## [How to complete this task]
Word for word, copy the lines beginning at the one with "You are a computer-use" and ending at the last line below; pictures stay out.

[Collected data]
• • • •
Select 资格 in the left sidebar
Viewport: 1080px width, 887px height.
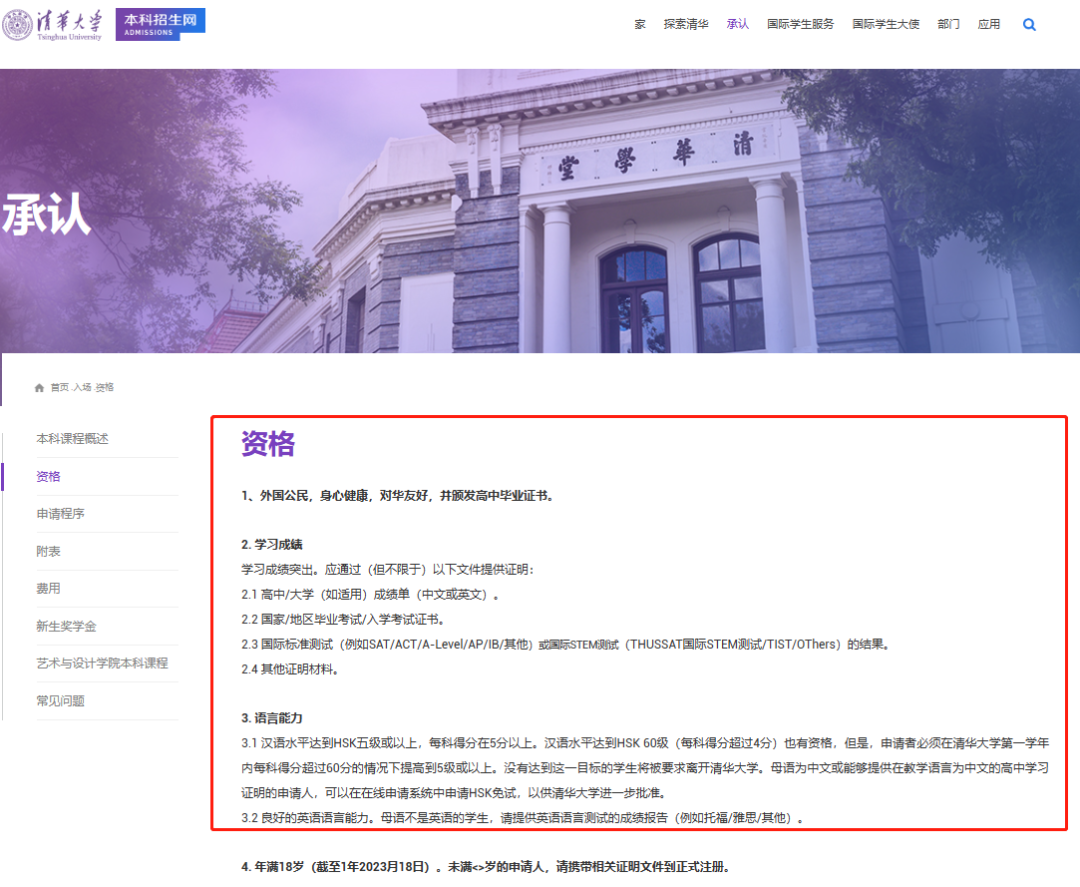[x=48, y=476]
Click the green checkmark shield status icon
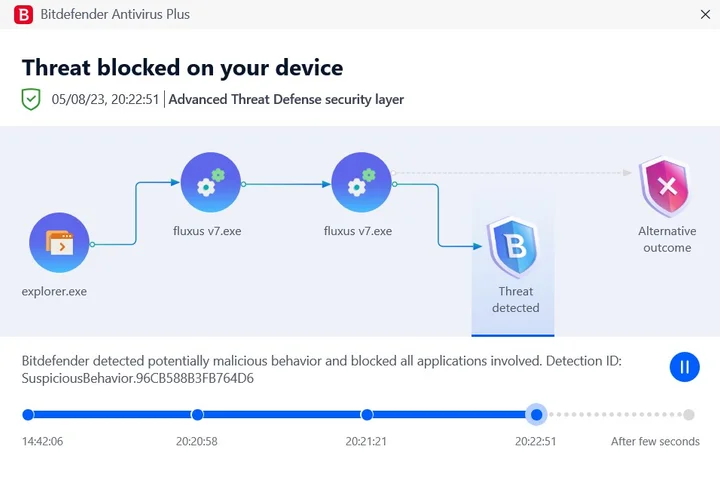Image resolution: width=720 pixels, height=480 pixels. 31,99
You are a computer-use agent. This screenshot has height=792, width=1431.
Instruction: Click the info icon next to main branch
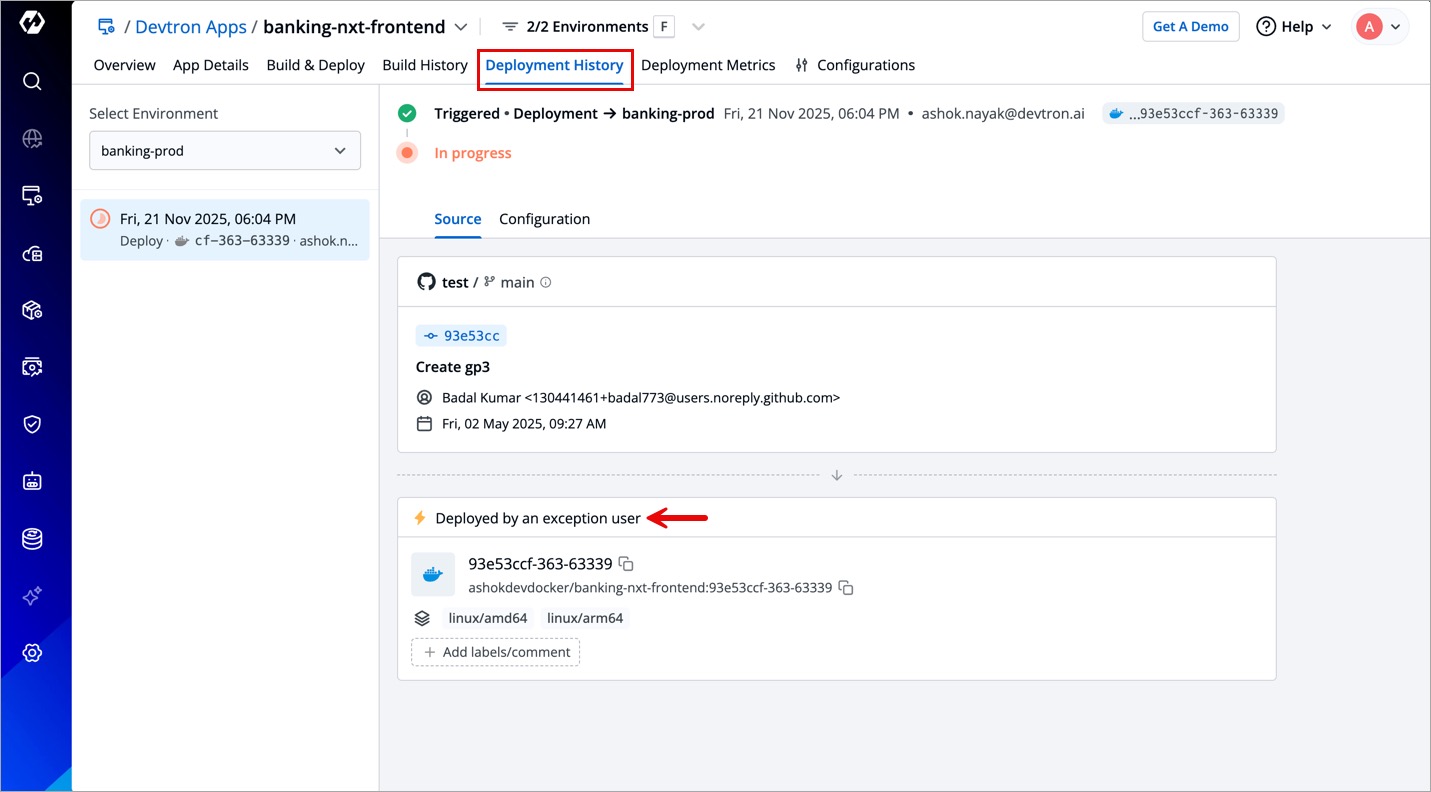(546, 283)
• • • •
## [Expected answer]
You are a computer-use agent. This screenshot has height=792, width=1431.
Instruction: Click the info icon next to main branch
(546, 283)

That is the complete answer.